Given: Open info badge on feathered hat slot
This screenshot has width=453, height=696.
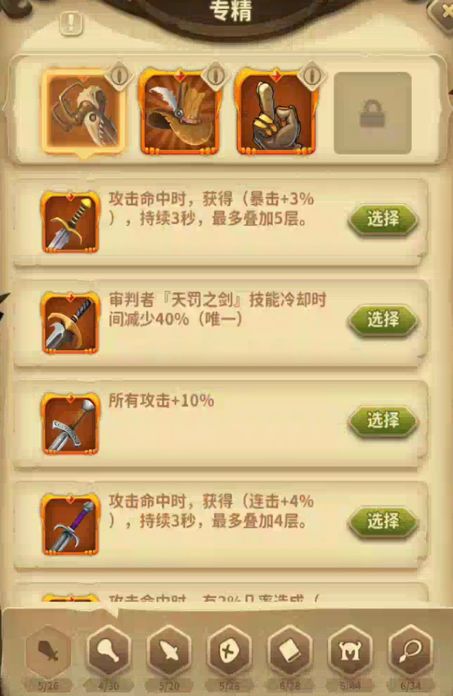Looking at the screenshot, I should [x=215, y=74].
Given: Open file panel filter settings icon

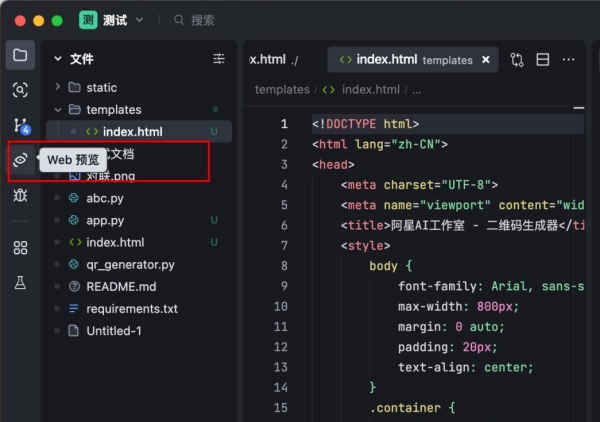Looking at the screenshot, I should point(219,59).
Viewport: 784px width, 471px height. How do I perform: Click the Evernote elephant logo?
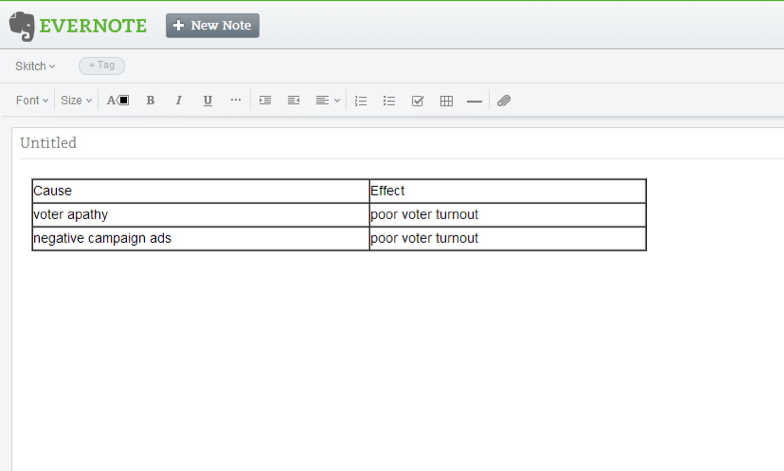coord(23,25)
=====
Write out the material above exactly; no pictures.

RESPONSE BELOW:
Given: Open info badge on feathered hat slot
This screenshot has width=453, height=696.
Looking at the screenshot, I should [x=215, y=74].
Given: Open file panel filter settings icon

Looking at the screenshot, I should point(219,59).
Viewport: 784px width, 471px height. How do I perform: Click the Evernote elephant logo?
coord(23,25)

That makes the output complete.